At last, news about Iraq and not just about bombings and ambushes! Your story suggested a different, perhaps more optimistic picture of the plight of the common Iraqi since the regime change. Hope breeds optimism, and optimism breeds success. Long live hope in Iraq!
The Turmoil of Iraq
It is sad to see the worsening turmoil in Iraq after so many friends of the U.S. sent warnings about what lay ahead [Nov. 10]. No amount of advice would sway the Administration's headlong gallop to war. Perhaps now there will be a more reflective process for creating foreign policy. The U.S. must accept that its system is not the only form of humane and caring government and that some people conditioned by centuries of culture want other solutions.
Zesfontein, South Africa
What is right or wrong depends upon the area you live in, the group of people you are surrounded by and timing. If you find yourself in the wrong shoes, try to change one of these elements. Timing is the key factor for U.S. action in Iraq and Afghanistan. The Muslim world and the Americans in due course will realize that George W. Bush's action was right.

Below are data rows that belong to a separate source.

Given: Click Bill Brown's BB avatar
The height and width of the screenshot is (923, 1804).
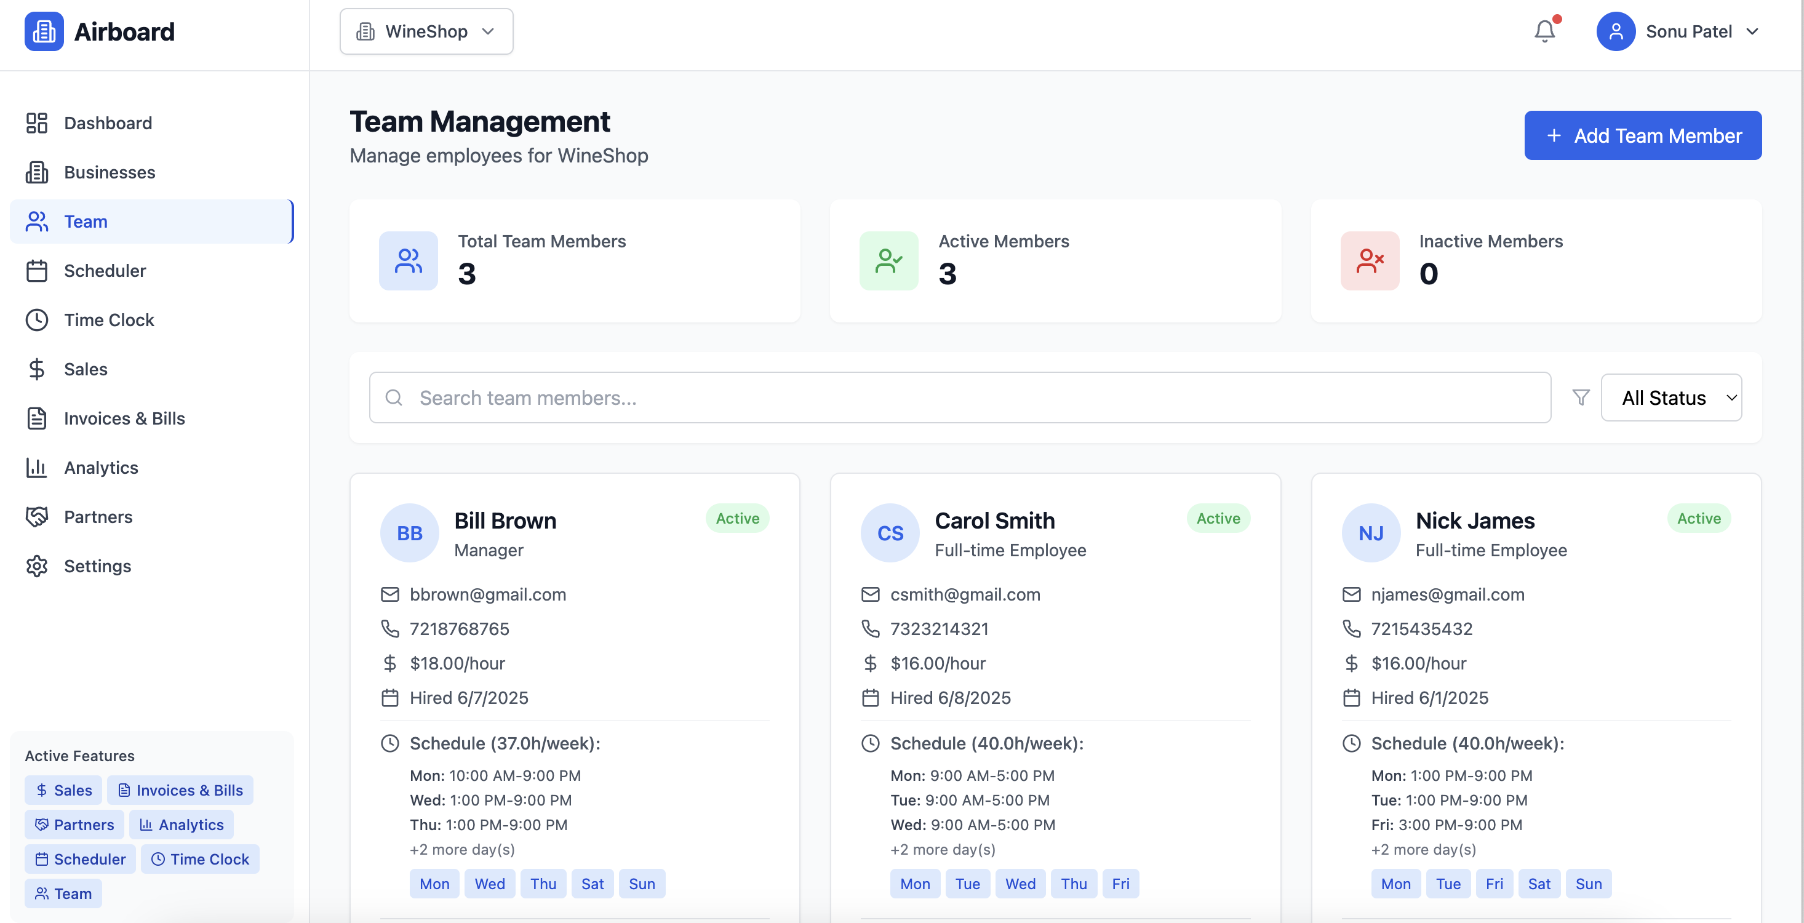Looking at the screenshot, I should coord(409,533).
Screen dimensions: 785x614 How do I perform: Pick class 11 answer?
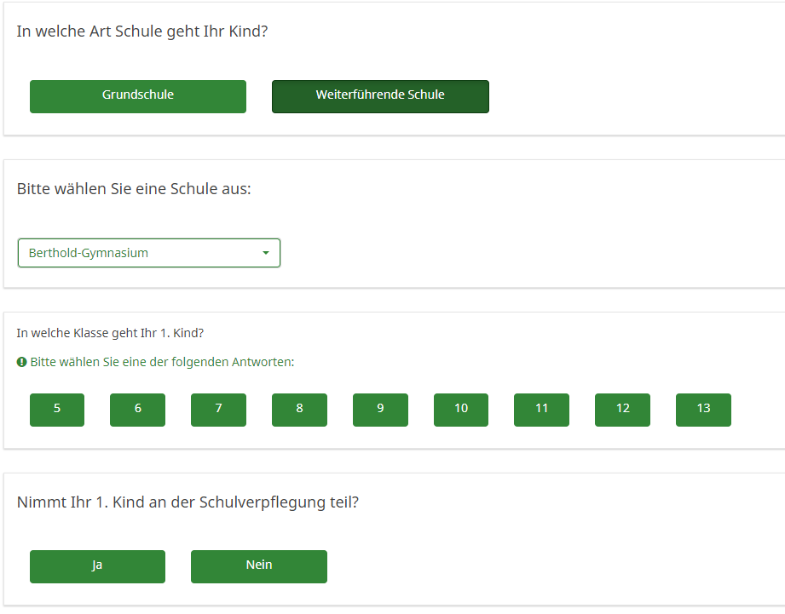tap(541, 410)
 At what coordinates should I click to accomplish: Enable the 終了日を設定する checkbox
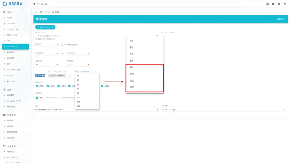pos(62,45)
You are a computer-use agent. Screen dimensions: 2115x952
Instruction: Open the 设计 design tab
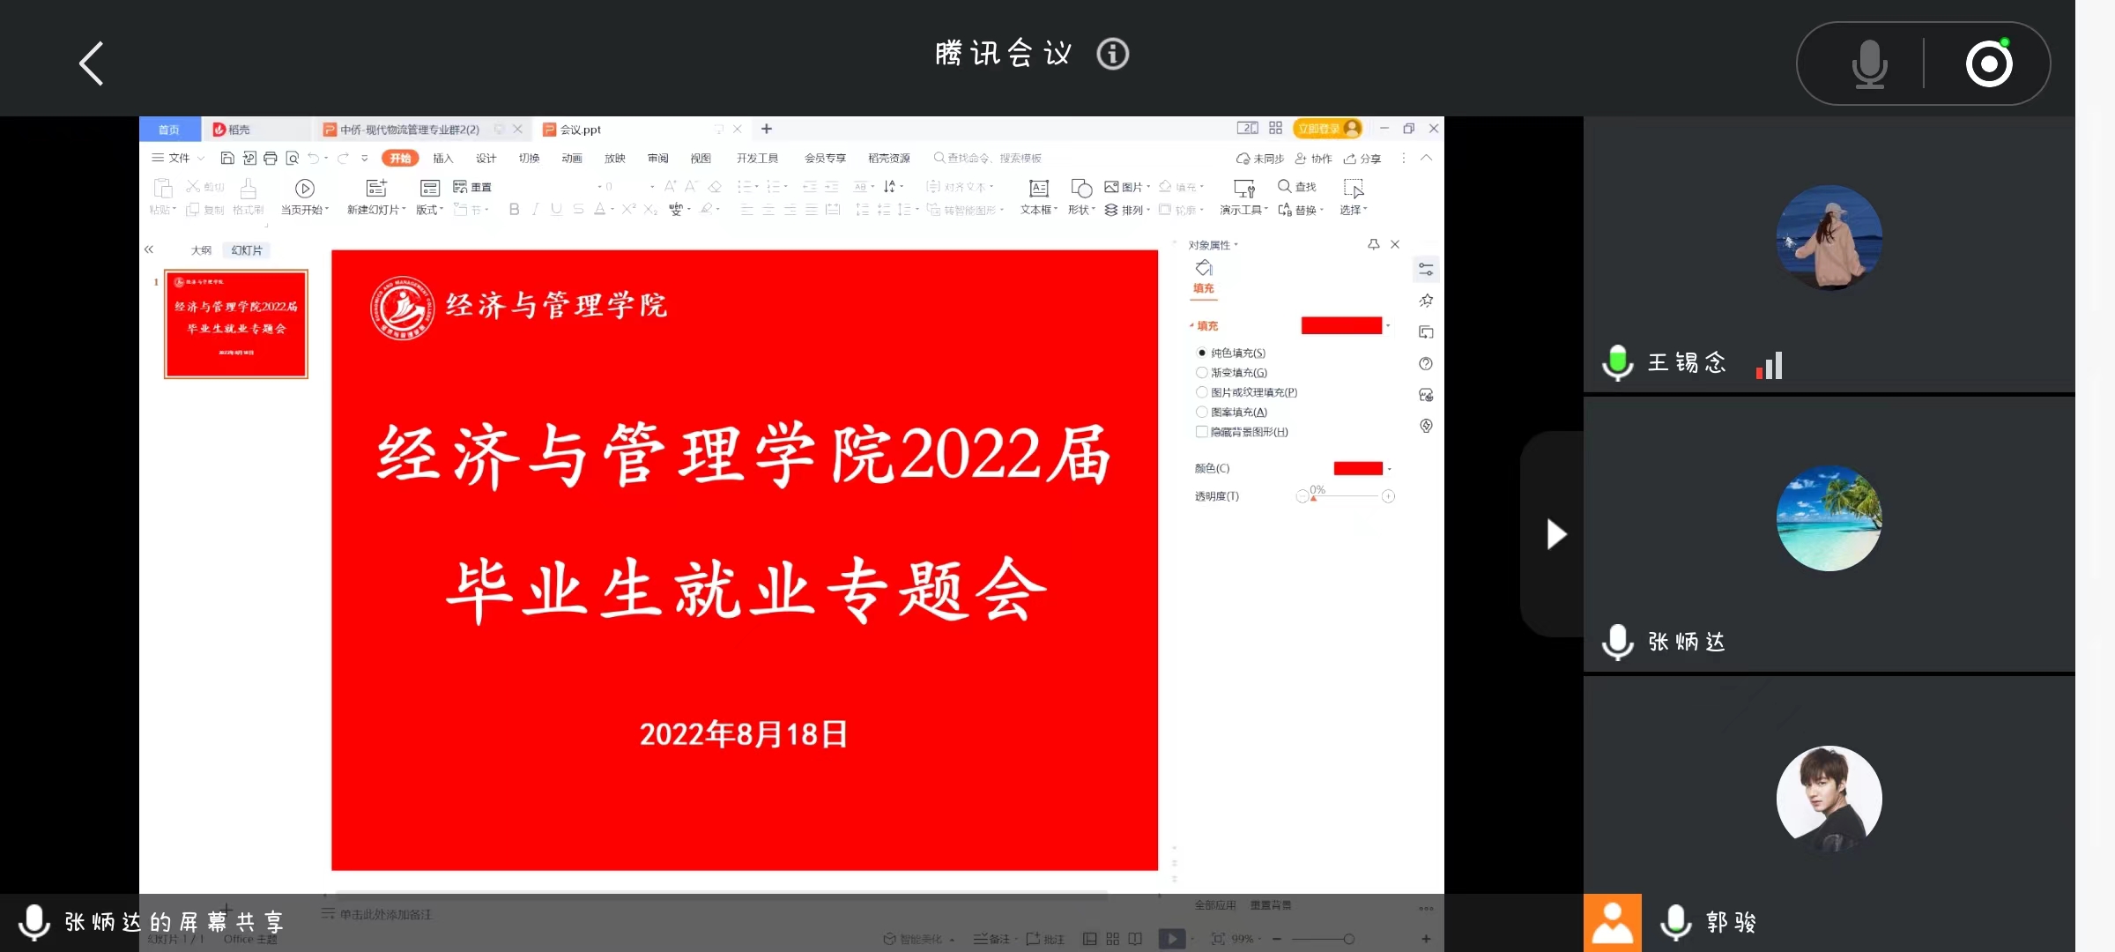(486, 158)
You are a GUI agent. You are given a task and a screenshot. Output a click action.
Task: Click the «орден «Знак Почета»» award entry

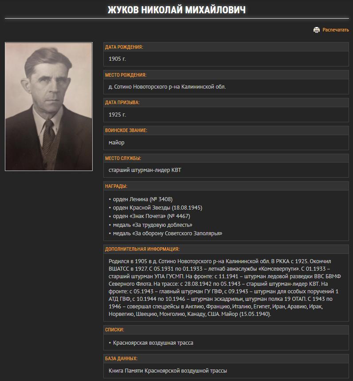coord(151,216)
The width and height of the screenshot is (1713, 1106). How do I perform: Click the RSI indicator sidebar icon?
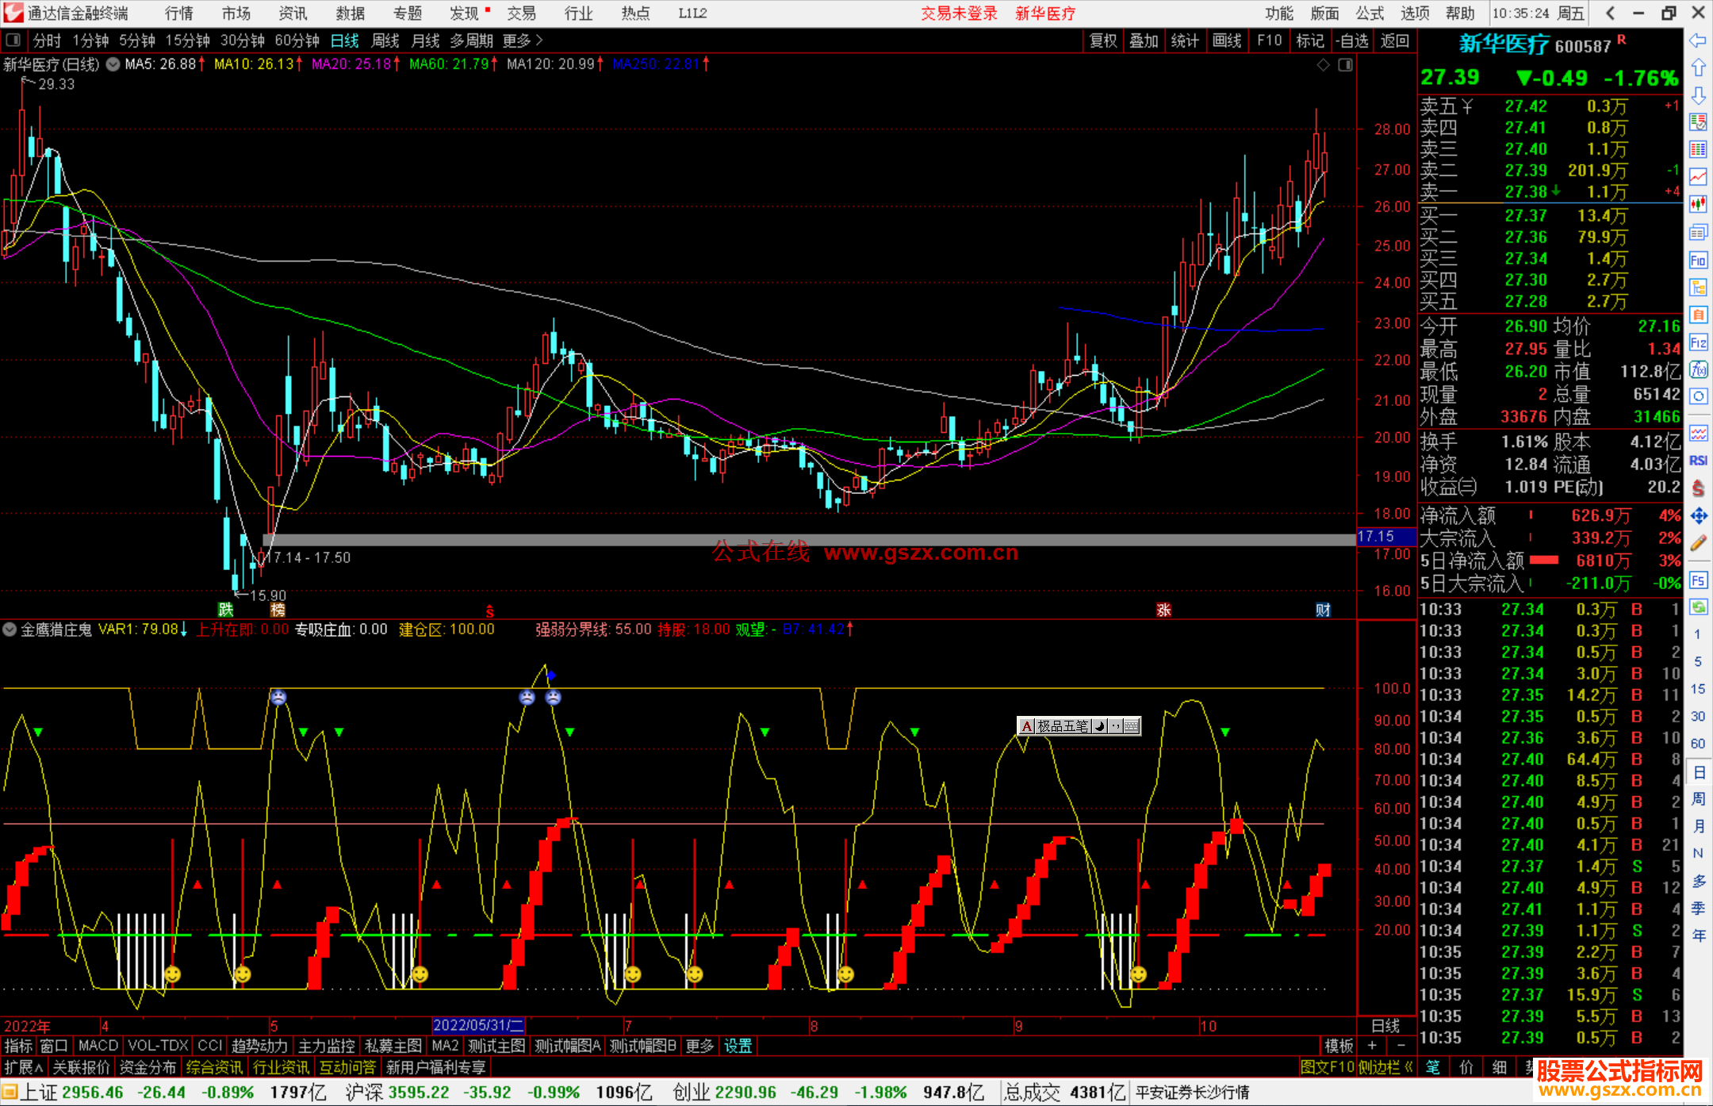click(1698, 461)
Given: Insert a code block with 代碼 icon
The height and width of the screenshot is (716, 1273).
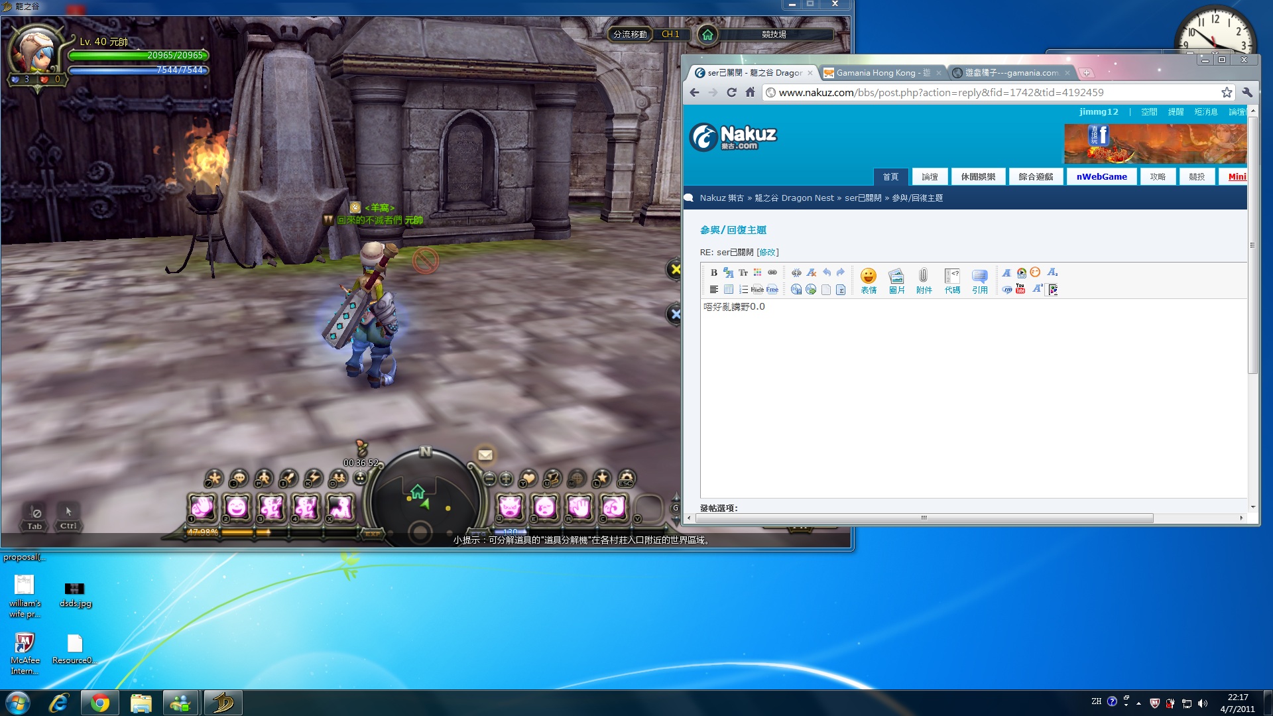Looking at the screenshot, I should (x=952, y=280).
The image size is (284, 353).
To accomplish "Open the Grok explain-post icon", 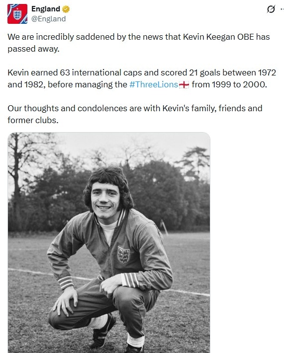I will coord(271,9).
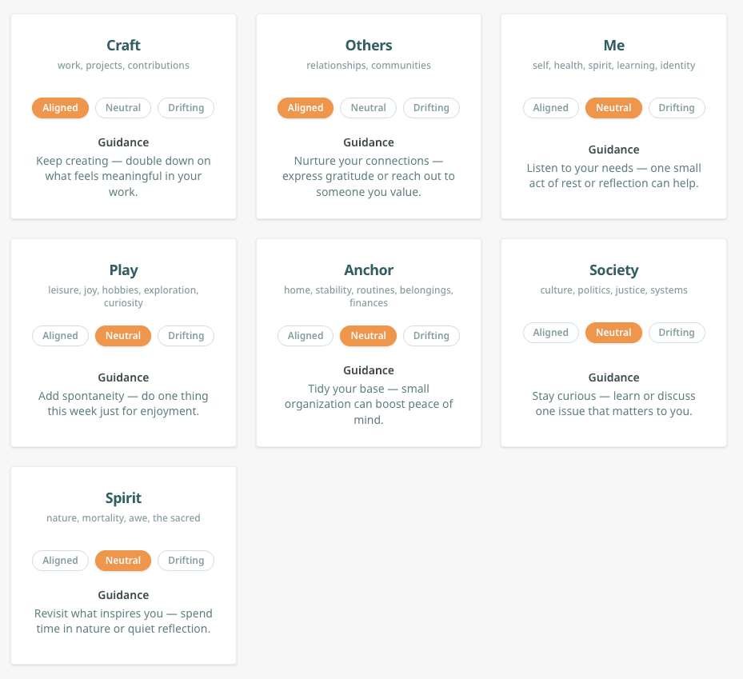Choose Neutral on the Others card
Viewport: 743px width, 679px height.
[x=368, y=108]
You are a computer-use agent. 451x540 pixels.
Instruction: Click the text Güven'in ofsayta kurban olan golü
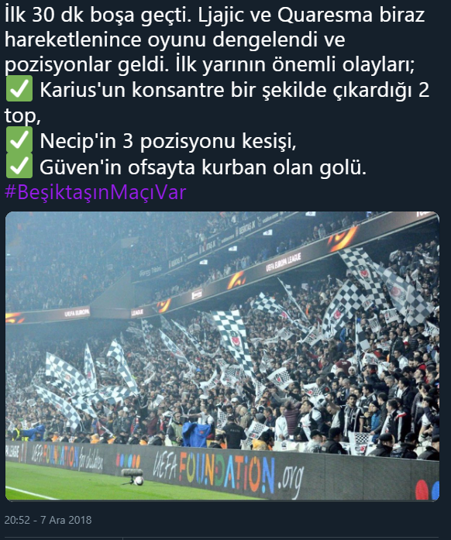point(203,167)
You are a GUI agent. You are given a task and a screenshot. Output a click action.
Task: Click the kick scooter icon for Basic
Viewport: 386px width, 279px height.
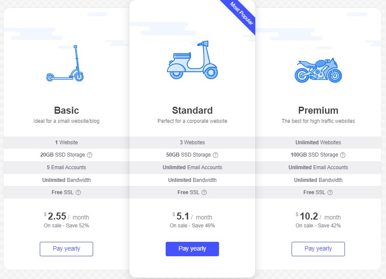tap(65, 63)
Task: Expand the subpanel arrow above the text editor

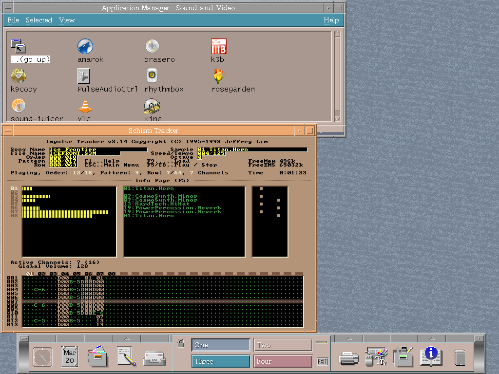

When U.S. soldiers are killed in Iraq, I'm shocked to hear the raucous cry from politicians and ordinary Americans alike for Bush to bring the troops home. Aren't these the same people who panicked at the anthrax scare, who were united by grief after the 9/11 terrorist attacks and who expect their President to find solutions to security problems? Americans must shut up and take the good with the bad. Bush is doing his best to protect the U.S. Americans make me sick when they cry like babies and politicize everything, even national security. They gang up with foreign detractors to condemn their President. There's really no winning with them.
Selling Their Heritage
The real tragedy of the black market in looted Asian antiquities is not so much the crime against the dead as the crime of the perpetrators themselves [Oct. 20]. Wittingly or unwittingly, the looters have sacrificed their heritage on the altar of greed. Thoughtless European and American dealers and buyers, obviously weary of their own heritage, now prefer Asia's. But no matter how many Asian relics they collect, no alchemy can transform Europe or America into Asia.
An Enduring Woman
Madame Chiang Kai-shek [EULOGY, Nov. 3], wife of China's Nationalist leader, made use of her fluent English in a wartime address to the U.S. Congress in which she appealed for aid for her country, which was fighting Japanese invaders. TIME described that speech in a March 1, 1943, report:
"The Senators watched in curious silence as Madame Chiang walked down the aisle of the Senate Chamber. They saw a still face with big dark eyes. They saw a slim, straight figure in a black Chinese gown, with here a tiny splash of jade, there a black sequin's understated sparkle. Madame Chiang stepped to the rostrum ... shot a smile at the Senators, and then, after apologizing for not having a set speech, knocked their silvery blocks off ... When she finished, tough guys were melted. 'Goddam it,' said one grizzled Congressman ... Much-moved listeners probably did not stop to analyze what had pulled at their hearts. It was not the words ... It was the woman, the way she clutched her handkerchief and brought her tight hand down on the desk for emphasis, the flash in her eyes which reflected something deep in her experience. Madame Chiang and China know the meaning of endurance. Through this woman, a few Americans saw and understood China."